> Your objective
Copy the lines word for word. Begin at the line that contains "Open the 增加 menu in top bar" and end with the final line of the data.

> Stored records

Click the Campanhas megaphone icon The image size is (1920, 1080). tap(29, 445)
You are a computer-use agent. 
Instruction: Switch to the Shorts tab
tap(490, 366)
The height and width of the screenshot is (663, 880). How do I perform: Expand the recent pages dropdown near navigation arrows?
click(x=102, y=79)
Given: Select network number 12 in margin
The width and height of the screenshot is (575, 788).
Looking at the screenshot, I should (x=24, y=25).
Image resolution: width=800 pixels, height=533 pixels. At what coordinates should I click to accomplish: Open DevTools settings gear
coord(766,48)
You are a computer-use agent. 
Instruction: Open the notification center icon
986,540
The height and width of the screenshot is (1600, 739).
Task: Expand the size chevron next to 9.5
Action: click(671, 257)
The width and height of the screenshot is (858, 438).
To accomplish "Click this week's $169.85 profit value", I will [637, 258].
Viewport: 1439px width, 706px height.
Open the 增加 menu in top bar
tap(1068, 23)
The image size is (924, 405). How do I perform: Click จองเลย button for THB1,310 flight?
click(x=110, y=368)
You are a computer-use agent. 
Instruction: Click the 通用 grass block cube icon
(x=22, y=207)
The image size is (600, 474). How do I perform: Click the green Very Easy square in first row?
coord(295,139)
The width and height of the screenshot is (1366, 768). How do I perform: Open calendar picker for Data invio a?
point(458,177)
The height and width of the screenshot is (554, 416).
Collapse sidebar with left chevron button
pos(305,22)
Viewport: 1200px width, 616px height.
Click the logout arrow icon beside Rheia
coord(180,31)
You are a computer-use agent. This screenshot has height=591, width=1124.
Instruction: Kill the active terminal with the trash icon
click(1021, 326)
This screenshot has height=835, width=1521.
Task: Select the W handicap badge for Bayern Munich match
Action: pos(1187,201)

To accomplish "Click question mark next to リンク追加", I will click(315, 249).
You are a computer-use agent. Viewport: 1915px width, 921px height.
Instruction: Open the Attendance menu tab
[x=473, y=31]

> Exercise answer
Open the 增加 menu in top bar
tap(1068, 23)
The image size is (924, 405). How do I perform: Click จองเลย button for THB1,310 flight?
click(x=110, y=368)
You are a computer-use agent. 
Instruction: Click the 通用 grass block cube icon
(x=22, y=207)
The image size is (600, 474). How do I perform: Click the green Very Easy square in first row?
coord(295,139)
The width and height of the screenshot is (1366, 768). How do I perform: Open calendar picker for Data invio a?
point(458,177)
The height and width of the screenshot is (554, 416).
Collapse sidebar with left chevron button
pos(305,22)
Viewport: 1200px width, 616px height.
Click the logout arrow icon beside Rheia
coord(180,31)
You are a computer-use agent. This screenshot has height=591, width=1124.
Instruction: Kill the active terminal with the trash icon
click(1021, 326)
This screenshot has height=835, width=1521.
Task: Select the W handicap badge for Bayern Munich match
Action: pos(1187,201)

To accomplish "Click question mark next to リンク追加", I will click(315, 249).
You are a computer-use agent. Viewport: 1915px width, 921px height.
Instruction: Open the Attendance menu tab
[x=473, y=31]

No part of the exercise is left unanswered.